## What you are asked to do
Copy the lines of the items word for word, starting with the line containing "Task: Switch to" and continuing through the end of the items. Leave the pictures out of your answer.

..........

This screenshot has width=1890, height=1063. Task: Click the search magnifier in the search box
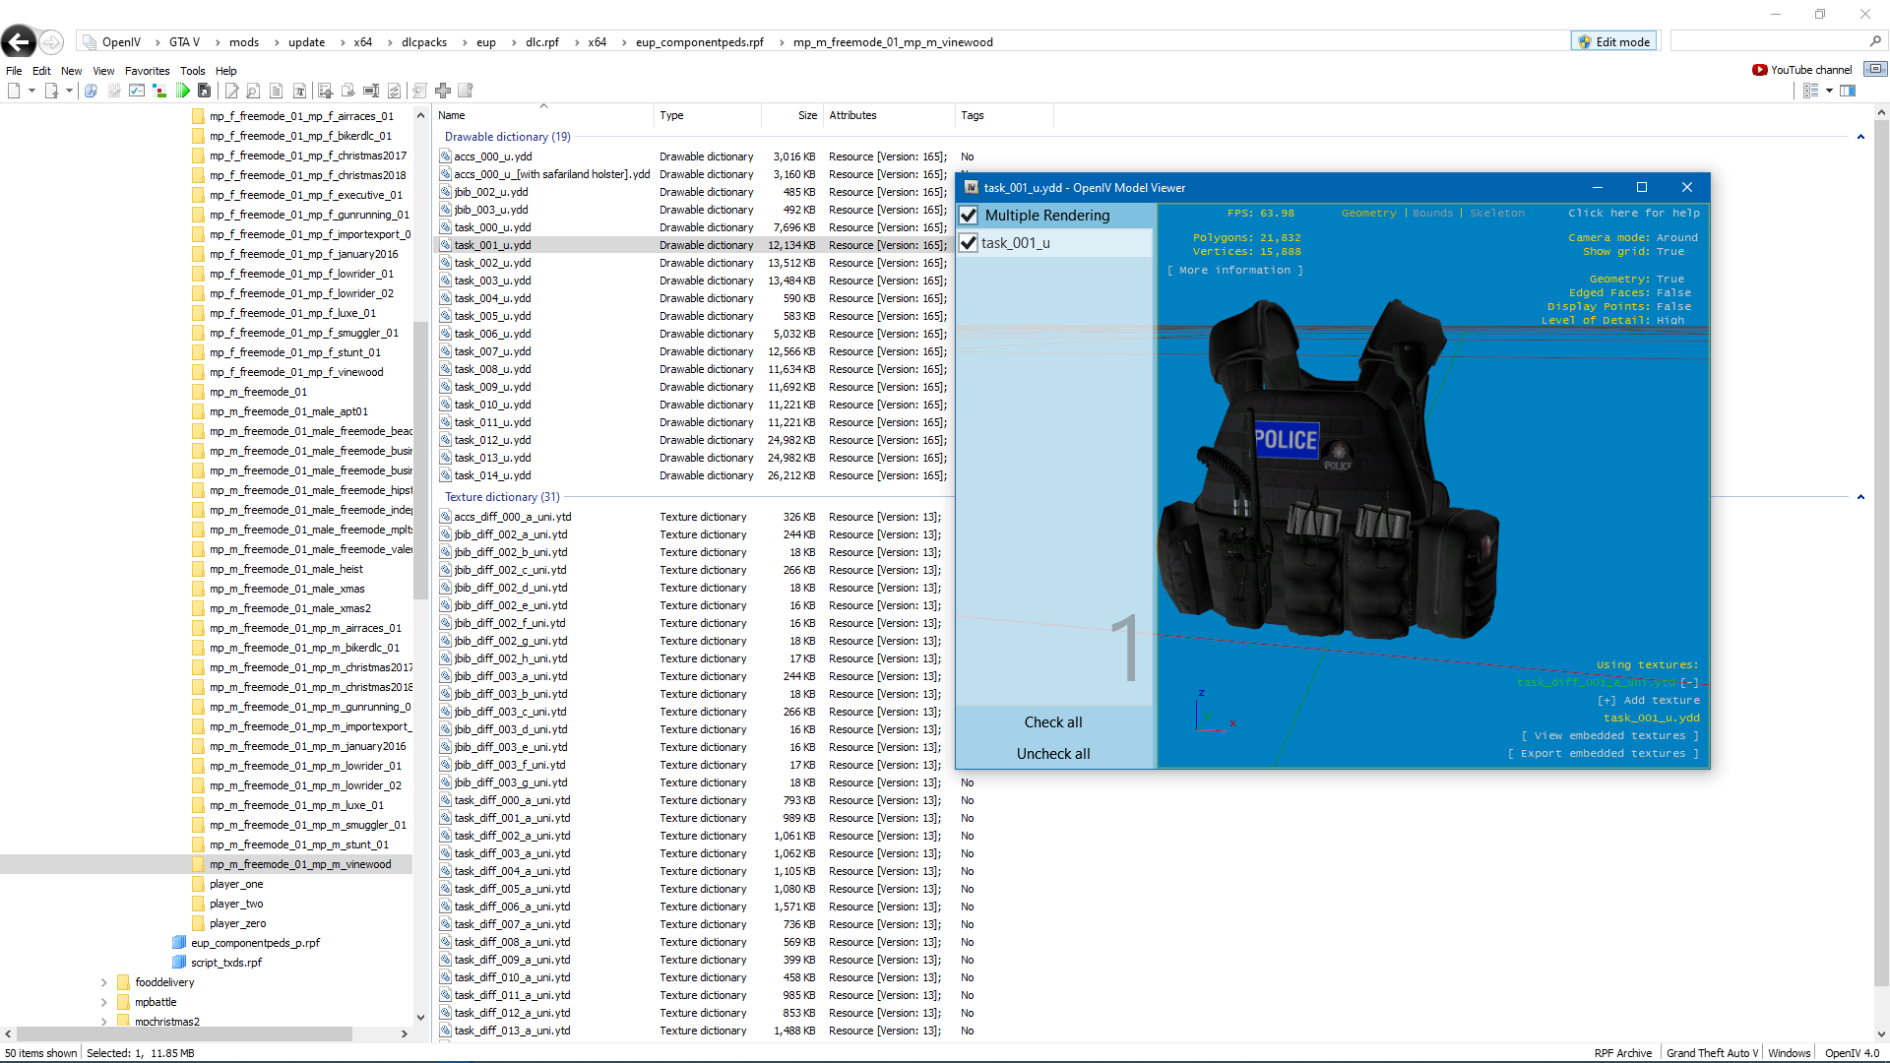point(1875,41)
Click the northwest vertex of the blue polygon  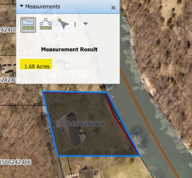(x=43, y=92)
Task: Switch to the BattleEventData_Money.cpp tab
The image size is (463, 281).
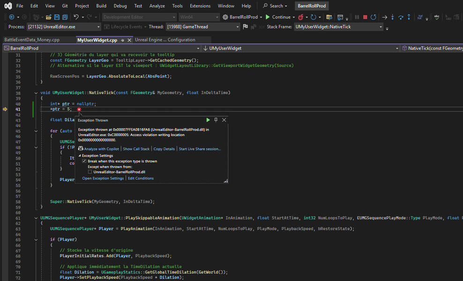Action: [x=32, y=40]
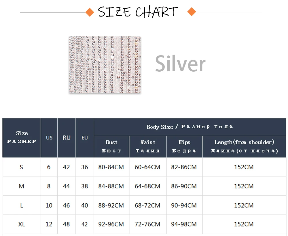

..........

## Full solution
Task: Switch to the BattleEventData_Money.cpp tab
The image size is (463, 281).
Action: [x=32, y=40]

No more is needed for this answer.